L'enjeu pour les juges est donc de trouver les moyens d'accélérer les procès sans pour autant mettre en danger les droits des parties. Voilà pourquoi les magistrats ont créé, en juin 1998, la fonction de «juge de mise en état». Son rôle? S'occuper de toutes les procédures préalables à l'ouverture des procès afin d'éviter au maximum la réunion de la Chambre plénière. Or, chaque réunion de ce type est longue, et se fait au détriment de la bonne marche d'autres procès. Pendant les audiences, les magistrats interviennent davantage, engageant les parties à plus de rapidité. Parfois, ils initient ou acceptent une demande de verser à un dossier certaines dépositions de témoins déjà entendues dans un procès précédent. Mais ceci est loin d'être une règle. Et pour cause: la jurisprudence ne peut être fixée qu'une fois plusieurs procès jugés en appel. «Ce type de problème est lié à la jeunesse de l'institution», reconnaît Christian Chartier, porte-parole du TPI.

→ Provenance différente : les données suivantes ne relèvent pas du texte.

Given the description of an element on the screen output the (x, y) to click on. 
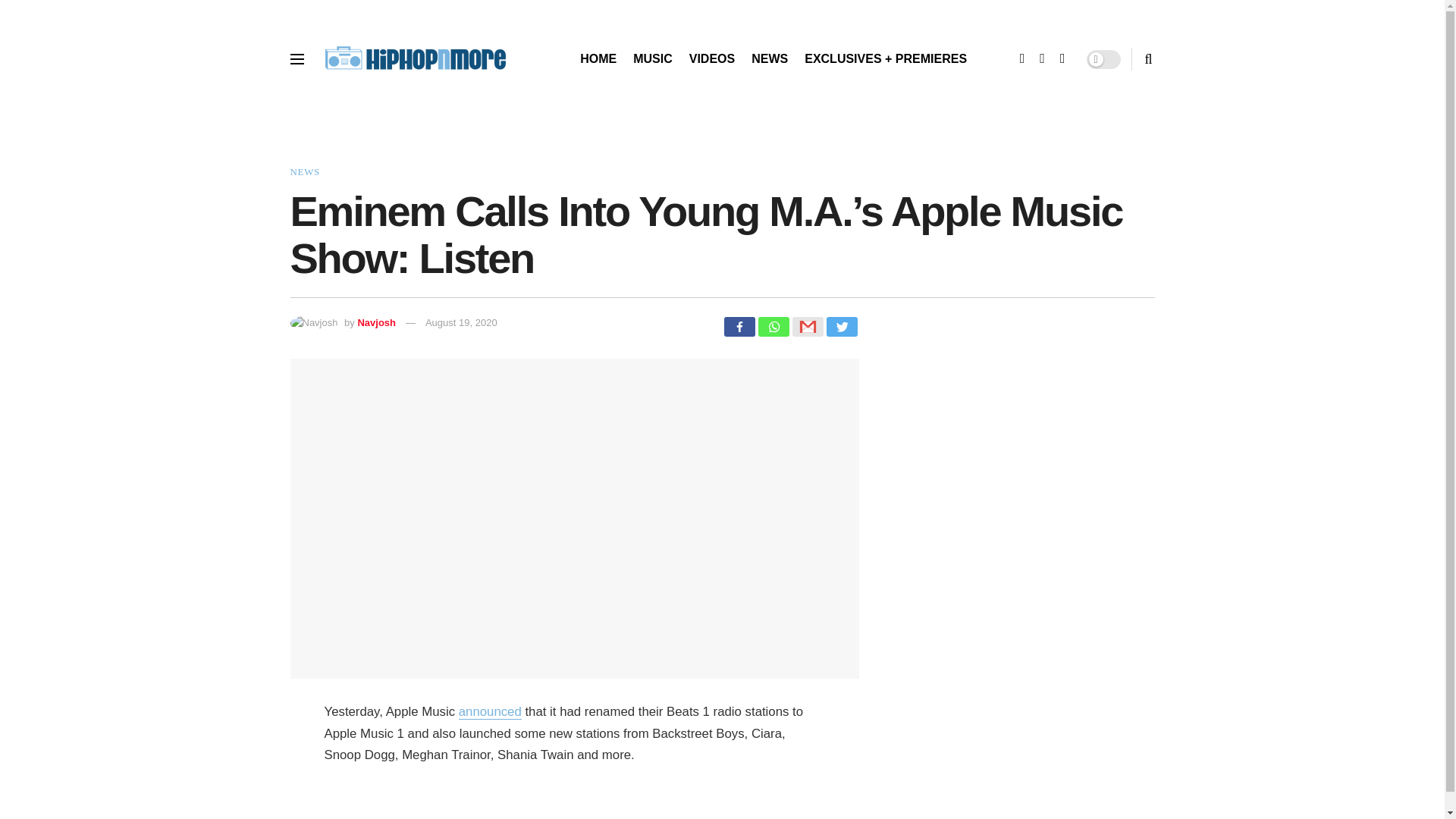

Aujourd'hui, tout le monde est conscient que les terribles exactions commises au Kosovo vont faire exploser la charge de travail du Tribunal. Pour éviter la paralysie, le bureau du procureur va donc se focaliser encore plus sur les responsables de la purification ethnique, laissant aux justices nationales le soin de statuer sur le sort des exécutants. Encore faudrait-il que ces appareils judiciaires fonctionnent! Des juristes internationaux travaillent déjà à leur reconstruction. Mais la réorganisation est lente, et les victimes ont une soif aussi inextinguible que compréhensible de justice.

Le TPI doit donc faire preuve d'inventivité, et doit le faire rapidement. Hélas, sa présidente, Gabrielle McDonald, et sa procureure, Louise Arbour, sont toutes les deux démissionnaires. Sur le départ, ni l'une ni l'autre ne peuvent aujourd'hui prendre les initiatives qui s'imposent. En tout état de cause, elles doivent être remplacées très vite par deux juristes aux qualités incontestables et à la volonté ferme de faire avancer l'institution, prenant leur fonction avec des idées claires sur les réformes à mettre en œuvre. Telles sont les conditions pour que le Tribunal pour l'ex-Yougoslavie ne devienne pas victime de son succès.